The Vice-Chancellor, Werner Kogler, of the Green Party (“die Grünen”), as might be expected, sharply criticized that use of the word and called the “normal” rhetoric “prefascist” (“präfaschistoid”) in an interview in the news magazine “Profil”.
In my opinion, Kogler has some justification for doing so. The problem is, of course, who gets to decide what “normal” is — and then what happens to those who are considered “not normal”. In a country that has a not-so-distant history of labeling anyone who criticized the government “asocial” (“asozial”) and sending them, often, to concentration camps sometimes to be murdered, it does feel as if we are on a slippery slope. (link to recent ORF article on this below)

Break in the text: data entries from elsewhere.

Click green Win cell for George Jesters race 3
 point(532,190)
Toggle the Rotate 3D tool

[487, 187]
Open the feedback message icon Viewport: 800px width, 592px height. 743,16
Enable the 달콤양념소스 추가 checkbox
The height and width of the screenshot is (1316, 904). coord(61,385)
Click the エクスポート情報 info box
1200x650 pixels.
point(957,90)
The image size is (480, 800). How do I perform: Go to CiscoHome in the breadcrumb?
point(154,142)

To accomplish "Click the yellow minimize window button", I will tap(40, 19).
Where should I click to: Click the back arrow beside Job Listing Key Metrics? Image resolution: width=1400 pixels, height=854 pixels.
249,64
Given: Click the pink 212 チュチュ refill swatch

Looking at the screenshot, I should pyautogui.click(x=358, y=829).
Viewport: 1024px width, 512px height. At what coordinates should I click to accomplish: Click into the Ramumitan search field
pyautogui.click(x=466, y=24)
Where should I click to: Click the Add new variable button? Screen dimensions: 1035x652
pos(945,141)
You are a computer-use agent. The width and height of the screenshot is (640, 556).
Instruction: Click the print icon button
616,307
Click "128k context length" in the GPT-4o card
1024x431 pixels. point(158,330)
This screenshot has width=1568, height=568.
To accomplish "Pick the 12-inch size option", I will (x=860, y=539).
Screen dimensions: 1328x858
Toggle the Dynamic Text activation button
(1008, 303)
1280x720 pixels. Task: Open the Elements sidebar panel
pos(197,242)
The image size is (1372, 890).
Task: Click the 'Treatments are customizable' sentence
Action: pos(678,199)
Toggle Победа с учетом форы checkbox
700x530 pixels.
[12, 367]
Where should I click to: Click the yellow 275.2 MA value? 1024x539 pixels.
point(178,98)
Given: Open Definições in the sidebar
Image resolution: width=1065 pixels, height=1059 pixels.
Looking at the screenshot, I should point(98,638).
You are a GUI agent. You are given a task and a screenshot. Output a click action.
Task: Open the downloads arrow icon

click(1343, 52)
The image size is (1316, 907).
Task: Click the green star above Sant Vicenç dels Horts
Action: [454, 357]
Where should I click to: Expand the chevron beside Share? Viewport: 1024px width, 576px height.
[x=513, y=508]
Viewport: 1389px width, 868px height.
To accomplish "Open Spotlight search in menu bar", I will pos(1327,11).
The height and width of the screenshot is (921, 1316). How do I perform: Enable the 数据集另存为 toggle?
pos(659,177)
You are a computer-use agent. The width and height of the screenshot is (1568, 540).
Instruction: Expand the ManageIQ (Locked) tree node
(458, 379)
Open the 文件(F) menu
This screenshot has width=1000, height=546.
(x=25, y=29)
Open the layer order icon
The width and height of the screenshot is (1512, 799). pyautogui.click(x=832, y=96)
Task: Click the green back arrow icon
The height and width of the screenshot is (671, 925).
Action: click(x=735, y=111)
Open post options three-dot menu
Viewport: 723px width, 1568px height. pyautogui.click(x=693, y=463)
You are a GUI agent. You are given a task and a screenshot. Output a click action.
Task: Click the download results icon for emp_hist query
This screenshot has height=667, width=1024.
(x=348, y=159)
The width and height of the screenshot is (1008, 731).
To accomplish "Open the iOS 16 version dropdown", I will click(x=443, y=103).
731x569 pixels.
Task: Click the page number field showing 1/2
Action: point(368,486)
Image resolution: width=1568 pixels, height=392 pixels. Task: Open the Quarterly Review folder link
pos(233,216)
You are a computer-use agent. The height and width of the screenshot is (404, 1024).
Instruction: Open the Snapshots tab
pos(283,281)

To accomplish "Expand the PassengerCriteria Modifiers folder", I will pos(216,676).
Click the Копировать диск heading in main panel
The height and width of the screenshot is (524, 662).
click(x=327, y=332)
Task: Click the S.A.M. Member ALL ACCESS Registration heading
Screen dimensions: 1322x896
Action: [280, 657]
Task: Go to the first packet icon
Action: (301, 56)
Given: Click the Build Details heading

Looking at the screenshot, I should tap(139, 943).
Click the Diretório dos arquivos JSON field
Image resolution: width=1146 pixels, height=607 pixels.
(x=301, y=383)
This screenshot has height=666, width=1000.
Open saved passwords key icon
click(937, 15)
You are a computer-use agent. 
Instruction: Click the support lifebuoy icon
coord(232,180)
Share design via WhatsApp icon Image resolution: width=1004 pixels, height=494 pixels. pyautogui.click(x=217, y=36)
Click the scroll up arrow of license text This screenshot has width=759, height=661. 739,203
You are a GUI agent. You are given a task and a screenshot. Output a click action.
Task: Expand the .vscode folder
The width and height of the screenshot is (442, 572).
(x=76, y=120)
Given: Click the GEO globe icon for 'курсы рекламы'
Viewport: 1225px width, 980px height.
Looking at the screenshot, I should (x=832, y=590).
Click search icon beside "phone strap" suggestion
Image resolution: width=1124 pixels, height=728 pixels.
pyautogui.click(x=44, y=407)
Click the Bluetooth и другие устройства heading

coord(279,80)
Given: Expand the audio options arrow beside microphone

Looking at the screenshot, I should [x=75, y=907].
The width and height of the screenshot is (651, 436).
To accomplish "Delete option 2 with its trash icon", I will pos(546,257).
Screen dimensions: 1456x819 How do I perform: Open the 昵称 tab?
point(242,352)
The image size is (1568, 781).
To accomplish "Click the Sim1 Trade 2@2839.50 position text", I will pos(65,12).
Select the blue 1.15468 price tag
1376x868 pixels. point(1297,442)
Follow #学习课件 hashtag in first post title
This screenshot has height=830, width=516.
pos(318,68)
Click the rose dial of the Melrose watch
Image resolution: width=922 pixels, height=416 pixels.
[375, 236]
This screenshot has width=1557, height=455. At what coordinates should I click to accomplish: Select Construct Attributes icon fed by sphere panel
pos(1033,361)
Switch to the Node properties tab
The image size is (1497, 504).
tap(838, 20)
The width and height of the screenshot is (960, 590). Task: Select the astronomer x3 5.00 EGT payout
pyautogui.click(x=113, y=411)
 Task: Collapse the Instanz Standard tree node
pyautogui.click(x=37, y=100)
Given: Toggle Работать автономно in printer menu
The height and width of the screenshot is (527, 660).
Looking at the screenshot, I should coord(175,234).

I accept that there is bound to be (always has been?) backlash and that as diversity, inclusion, and belonging initiatives make headway (I’m not so sure “equity” plays a big role in the discussion in Austria at the moment) there will be pushback against people who want inclusive language (one of Mickl-Leitner’s hobby horses) or reject schnitzel or cars as central to their lives (Chancellor Nehammer’s [ÖVP] examples). I also think we need to tread very carefully and always remember where this kind of language has led in the past and could still lead in the present and future.
What is, after all, normal?
https://orf.at/stories/3324510/ (in German, on “normal denkende Menschen”)
https://topos.orf.at/Vergessene-NS-Opfer100 (in German, on “asoziale”)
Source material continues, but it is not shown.